Segment Start: Excerpted data
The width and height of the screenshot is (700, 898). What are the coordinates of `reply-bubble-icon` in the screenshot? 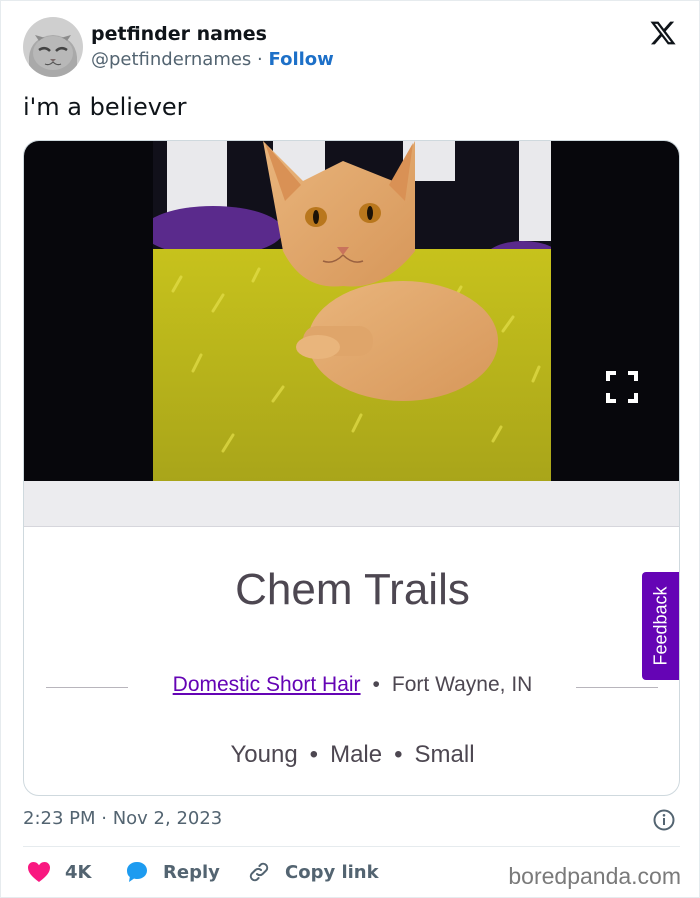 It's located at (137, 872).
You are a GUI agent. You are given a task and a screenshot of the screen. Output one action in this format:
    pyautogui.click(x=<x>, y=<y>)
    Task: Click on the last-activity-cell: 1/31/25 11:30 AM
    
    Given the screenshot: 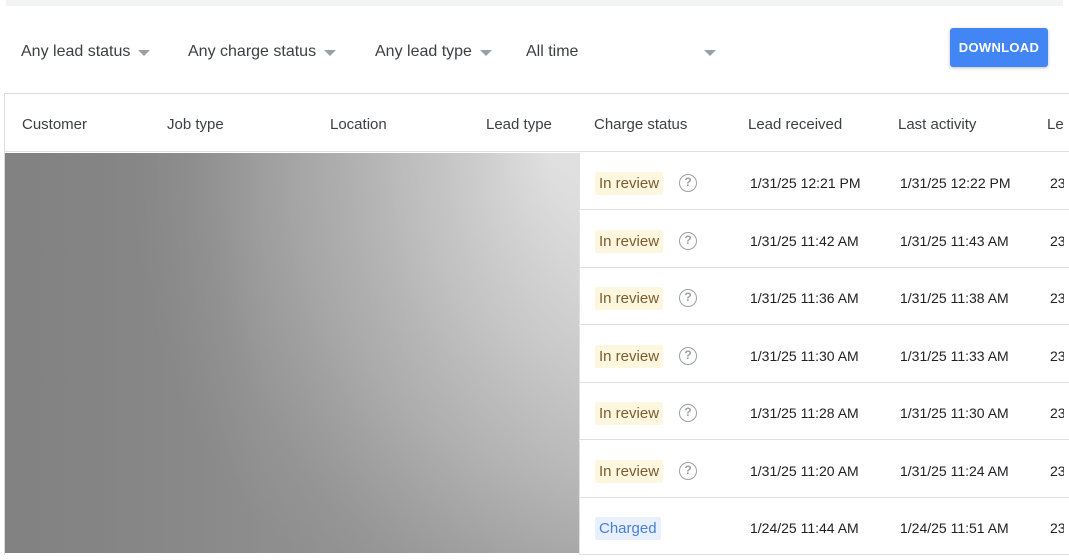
Segment End: Excerpted data
Segment Start: Excerpted data
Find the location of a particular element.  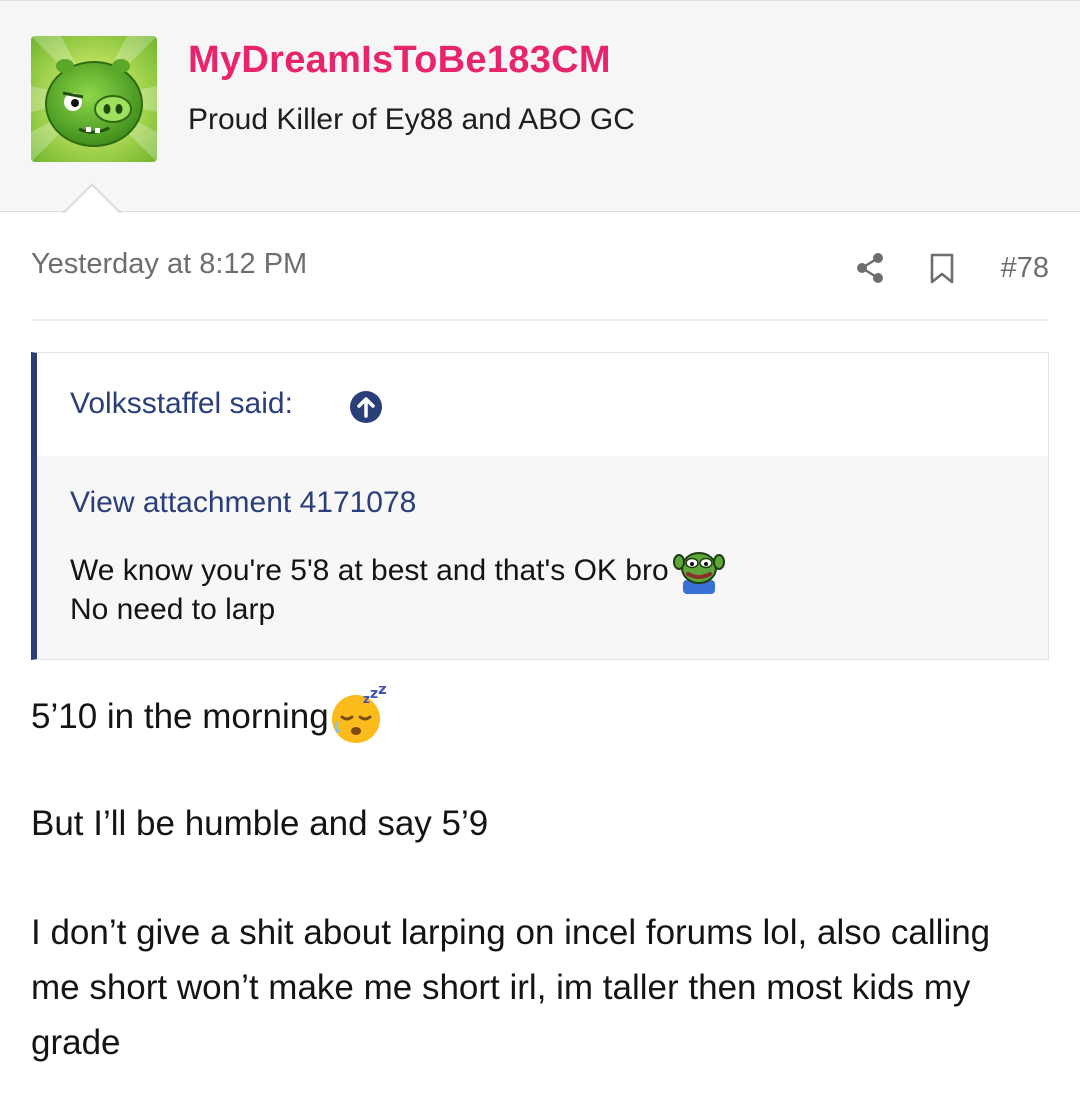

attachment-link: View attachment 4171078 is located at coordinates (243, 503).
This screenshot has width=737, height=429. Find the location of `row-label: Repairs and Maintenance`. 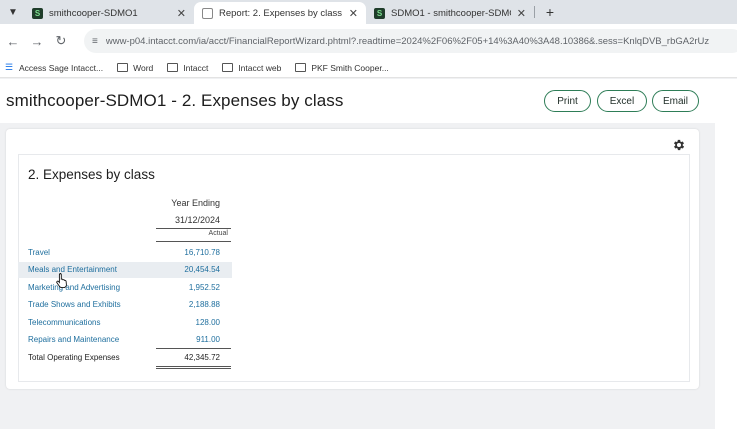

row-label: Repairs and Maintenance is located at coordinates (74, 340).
Segment End: Excerpted data
Segment Start: Excerpted data
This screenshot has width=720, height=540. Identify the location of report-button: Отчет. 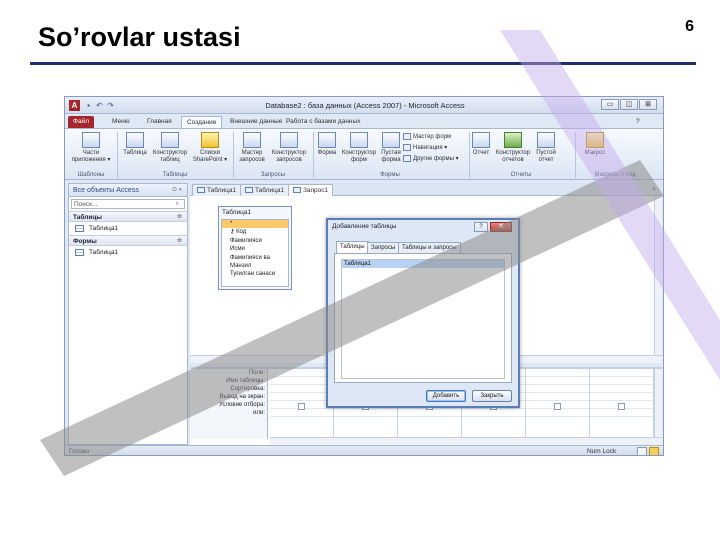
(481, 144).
Segment End: Excerpted data
> _Problem details_: Reproduce the records from the line that contains "This screenshot has width=720, height=540." through the line that contains "(481, 144).", keeping the requests and scaling each coordinate in the answers by 1.9, rounded to whole numbers with halves rounded up. Leave all other numbers unchanged, and omit the pictures.

> _Solution_:
This screenshot has width=720, height=540. Identify the location of report-button: Отчет. 
(914, 274).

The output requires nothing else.